People from all over the valley come to our area, the Sweetwater area, for cycling on winding empty roads, for rafting, for camping and to hike the National Forest which stretches over the high country of the Flat Tops Wilderness.
We drove down our road to Sweetwater Lake, and parked at the campground.
From there we climbed above the lake and found the Ute Trail that took us deep into the mountains.
At first we walked through a pine and spruce forest, fragrant with the scents of pine needles, forest mushrooms and rotting leaves.
The path was also lined with horse droppings, since this path is often used by riders on horses going on day trips to enjoy the wilderness.
The path diverged and we took the Creek Crossing Trail, which took us into a beautiful forest of tall Aspens.
The light was filtering through the Aspens, and the place felt like a magical forest, with wild berries, rose hips, birds and colorful leaves.

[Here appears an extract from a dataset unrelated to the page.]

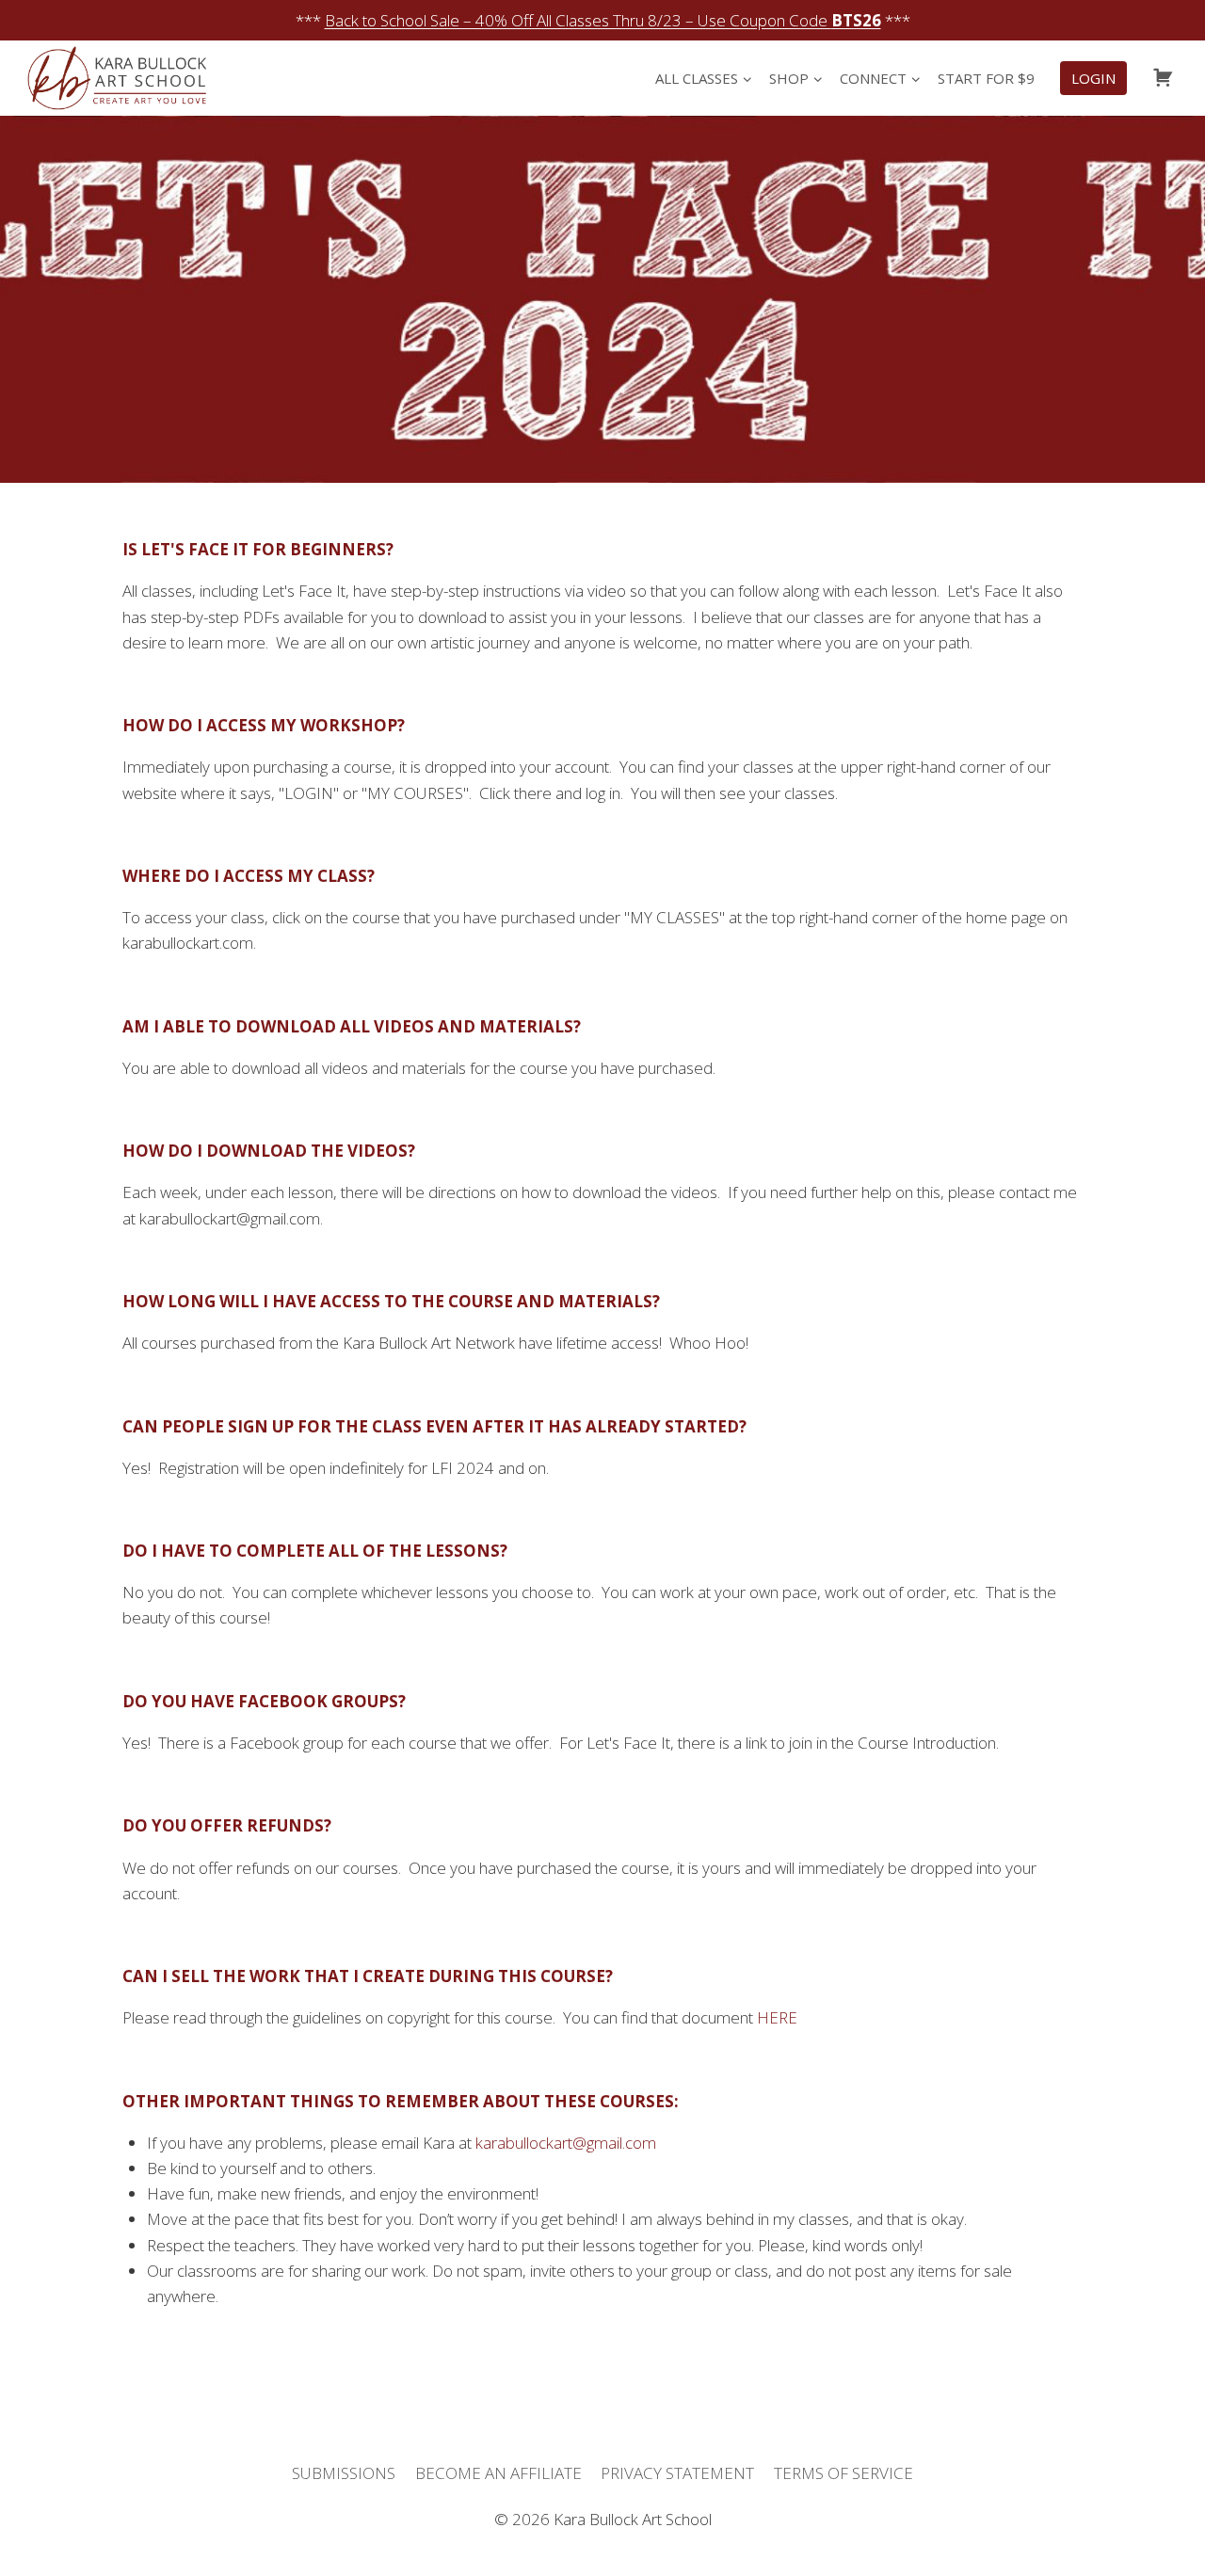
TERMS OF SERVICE (843, 2473)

The Aspens are unique tree specimens, with almost a white bark and markings on the bark that look like human eyes, which felt like the Spirit of the trees was looking out over the forest.
A sharp climb up took us to a big rock formation with an old Ute Indian cave.
Not far from the entrance we could see old petroglyphs, estimated to have been drawn 150-200 years ago.
Part of the entrance to the cave was lined with graffiti, and even some of the old petroglyphs were pained over by graffiti, which made me momentarily sad… I guess people enjoy writing their names on places they have visited… Maybe it makes them feel like they’ve left something of themselves behind…
The weather, which was rainy and stormy when we started the hike, turned into a lovely afternoon’s sunshine.
Our return path was bathed in golden light.
I reflected about how nourishing it is to commune with Nature.
How restorative it is to my soul and how rejuvenating it is to my moods.
Now that we are home, I have been spending my days in the studio, while trying to balance my day with long stretches of time devoted to reading.
But without going out into the Wilderness, I find that my mood tends to sink down.
After some time spent walking around the forest and listening to the sounds of the forest, the whistling wind, the rustle of the leaves, the hum of small creatures breathing and running around, the birds and the sounds of running water, I feel whole again.
Miracles are a reminder that the world around us is full of Grace, and full of God’s Love and Light.
Miracles remind us that the world that we believe is real, is nothing but a creation of our ego mind….a collective illusion.
If we step out of our human drama, and take the time to commune with Nature, the silence and the beauty of it all restores us back to sanity.
It has been proven again and again.
Inner city kids from rough schools come to spend the summer down our road at a Nature summer camp.
They learn to ride horses, to kayak, to go on rafting trips on the Colorado river, to camp outdoors, to cook camp food, and to sing and talk for their entertainment, instead of watching TV.
They come with hardened hearts and a lot of convictions about the hardships of life, and they leave knowing an inner peace that they have never known before.
Sweetwater Lake, where the hike starts.
The petroglyphs drawings are done with mineral paint made from ochre and ash.
They depict wildlife like deer, bison, buffalo, horses with riders, trees and people.
The cave is long, and even has a few drop offs.
Since we did not bring a flashlight with us, we could not explore the depth of it at this time.
It is VERY dark inside, but it did not smell musty.
On our way back, the late afternoon sun was out, bathing the landscape in golden rays.